= Beginning of Section =

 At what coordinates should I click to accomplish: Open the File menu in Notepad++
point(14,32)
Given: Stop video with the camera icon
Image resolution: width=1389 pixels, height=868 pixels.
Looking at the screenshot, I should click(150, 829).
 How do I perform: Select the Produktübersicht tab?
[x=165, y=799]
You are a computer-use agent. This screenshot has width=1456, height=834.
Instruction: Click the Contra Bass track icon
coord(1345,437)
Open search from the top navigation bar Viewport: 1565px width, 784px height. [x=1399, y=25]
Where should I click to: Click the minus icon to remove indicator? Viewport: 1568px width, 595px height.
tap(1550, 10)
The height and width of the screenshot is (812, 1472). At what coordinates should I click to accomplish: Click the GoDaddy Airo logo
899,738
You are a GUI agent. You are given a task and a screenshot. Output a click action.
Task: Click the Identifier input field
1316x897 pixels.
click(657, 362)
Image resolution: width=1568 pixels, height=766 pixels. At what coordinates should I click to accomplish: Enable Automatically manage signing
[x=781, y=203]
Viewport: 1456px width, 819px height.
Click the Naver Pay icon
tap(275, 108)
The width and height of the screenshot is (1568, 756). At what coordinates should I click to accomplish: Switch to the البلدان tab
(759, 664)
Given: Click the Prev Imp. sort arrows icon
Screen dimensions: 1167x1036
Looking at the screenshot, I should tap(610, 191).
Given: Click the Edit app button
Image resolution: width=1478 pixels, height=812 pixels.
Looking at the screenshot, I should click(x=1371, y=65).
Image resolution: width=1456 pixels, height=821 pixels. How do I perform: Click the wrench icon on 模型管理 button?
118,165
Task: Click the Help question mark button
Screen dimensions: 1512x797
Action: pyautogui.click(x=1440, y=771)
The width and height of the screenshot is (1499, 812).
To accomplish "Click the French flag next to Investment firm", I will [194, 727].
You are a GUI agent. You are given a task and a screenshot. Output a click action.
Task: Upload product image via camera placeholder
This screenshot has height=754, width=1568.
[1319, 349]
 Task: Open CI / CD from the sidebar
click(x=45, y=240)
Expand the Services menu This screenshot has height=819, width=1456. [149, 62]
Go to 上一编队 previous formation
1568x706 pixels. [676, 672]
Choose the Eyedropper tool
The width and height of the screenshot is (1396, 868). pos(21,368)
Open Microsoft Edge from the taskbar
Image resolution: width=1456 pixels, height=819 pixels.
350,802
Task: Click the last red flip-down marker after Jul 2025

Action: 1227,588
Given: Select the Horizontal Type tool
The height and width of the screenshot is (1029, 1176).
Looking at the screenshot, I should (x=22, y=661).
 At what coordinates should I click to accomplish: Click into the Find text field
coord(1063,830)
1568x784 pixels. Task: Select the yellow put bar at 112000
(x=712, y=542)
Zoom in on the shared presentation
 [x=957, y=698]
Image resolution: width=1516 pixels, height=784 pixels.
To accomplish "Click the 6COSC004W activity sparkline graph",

= End of Section =

Print exactly the lines that run from the line containing "Task: Upload product" to the end of the data, both ends included.

Task: Upload product image via camera placeholder
This screenshot has height=754, width=1568.
[1319, 349]
 Task: Open CI / CD from the sidebar
click(x=45, y=240)
Expand the Services menu This screenshot has height=819, width=1456. [149, 62]
Go to 上一编队 previous formation
1568x706 pixels. [676, 672]
Choose the Eyedropper tool
The width and height of the screenshot is (1396, 868). pos(21,368)
Open Microsoft Edge from the taskbar
Image resolution: width=1456 pixels, height=819 pixels.
350,802
Task: Click the last red flip-down marker after Jul 2025

Action: 1227,588
Given: Select the Horizontal Type tool
The height and width of the screenshot is (1029, 1176).
Looking at the screenshot, I should (x=22, y=661).
 At what coordinates should I click to accomplish: Click into the Find text field
coord(1063,830)
1568x784 pixels. Task: Select the yellow put bar at 112000
(x=712, y=542)
Zoom in on the shared presentation
 [x=957, y=698]
Image resolution: width=1516 pixels, height=784 pixels.
To accomplish "Click the 6COSC004W activity sparkline graph",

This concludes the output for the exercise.